Mexico’s government said that it would accept some of those migrants for humanitarian reasons, in what many will see as an early concession to U.S. President Donald Trump’s administration by Mexico’s new president, Andres Manuel Lopez Obrador, who took office on Dec. 1.
“Once implemented, individuals arriving in or entering the United States from Mexico illegally or without proper documentation may be returned to Mexico for the duration of their immigration proceedings. They will not be able to disappear into the United States. They will have to wait for approval to come into the United States. If they are granted asylum by a U.S. judge, they will be welcomed into America, If they are not, they will be removed to their home countries,” U.S. Homeland Security Secretary Kirstjen Nielsen told a congressional committee on Thursday, describing the plan.
In response to the plan, Mexico’s foreign ministry underscored that it still has the right to admit or reject the entry of foreigners into its territory. The ministry said the actions taken by the Mexican and U.S. governments do not constitute a “safe third country” scheme, where migrants would have to request U.S. asylum while in Mexico.
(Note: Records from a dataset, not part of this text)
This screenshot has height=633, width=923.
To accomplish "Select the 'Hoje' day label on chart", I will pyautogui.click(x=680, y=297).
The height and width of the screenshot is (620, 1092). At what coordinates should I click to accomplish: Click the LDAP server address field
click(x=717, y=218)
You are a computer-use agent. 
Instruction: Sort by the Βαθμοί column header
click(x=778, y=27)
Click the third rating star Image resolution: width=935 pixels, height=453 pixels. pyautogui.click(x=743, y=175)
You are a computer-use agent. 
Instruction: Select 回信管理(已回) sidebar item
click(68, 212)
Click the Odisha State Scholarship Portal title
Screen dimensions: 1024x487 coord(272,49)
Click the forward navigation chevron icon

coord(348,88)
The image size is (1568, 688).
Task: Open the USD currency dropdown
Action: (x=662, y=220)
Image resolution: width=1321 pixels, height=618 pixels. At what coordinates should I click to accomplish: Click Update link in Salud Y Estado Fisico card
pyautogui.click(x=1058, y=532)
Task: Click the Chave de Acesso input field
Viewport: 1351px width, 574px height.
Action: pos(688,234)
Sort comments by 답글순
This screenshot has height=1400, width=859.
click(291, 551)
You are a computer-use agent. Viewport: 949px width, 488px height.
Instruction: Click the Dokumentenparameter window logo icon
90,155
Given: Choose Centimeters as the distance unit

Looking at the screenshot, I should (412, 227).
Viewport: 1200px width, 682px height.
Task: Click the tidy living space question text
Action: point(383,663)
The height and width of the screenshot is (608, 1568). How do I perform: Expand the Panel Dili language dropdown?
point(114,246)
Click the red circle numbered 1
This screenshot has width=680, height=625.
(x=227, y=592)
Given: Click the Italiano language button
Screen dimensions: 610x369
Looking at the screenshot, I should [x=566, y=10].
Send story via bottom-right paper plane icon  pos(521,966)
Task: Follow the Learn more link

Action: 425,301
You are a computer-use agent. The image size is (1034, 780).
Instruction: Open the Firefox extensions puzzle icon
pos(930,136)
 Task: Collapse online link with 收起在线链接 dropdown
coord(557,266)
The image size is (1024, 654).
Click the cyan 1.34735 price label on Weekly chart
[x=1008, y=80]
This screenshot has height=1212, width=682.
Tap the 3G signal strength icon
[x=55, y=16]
In response to questioning from Democratic U.S. Representative Zoe Lofgren during her congressional testimony, Nielsen said the new policy will not apply to Central American unaccompanied children, who have some special protections under U.S. law.
Serious doubts remain over whether Mexico can keep vulnerable asylum seekers safe. Authorities are investigating the deaths of two Honduran teenagers kidnapped and killed in the border city of Tijuana last weekend.
Immigrant and human rights advocates swiftly denounced the new policy, saying it violated international law and would put migrants at further risk.
The arrival of several thousand Central Americans in Tijuana about a month ago prompted Trump to mobilize the U.S. military to beef up border security. At the same time, the Trump administration has restricted the number of asylum applications accepted per day, saying they do not have the capacity to process more.
Illegal crossings at the southern border have dropped dramatically since the late 1970s, but in recent years applications for asylum have ballooned and more Central American families and unaccompanied children are migrating to the United States.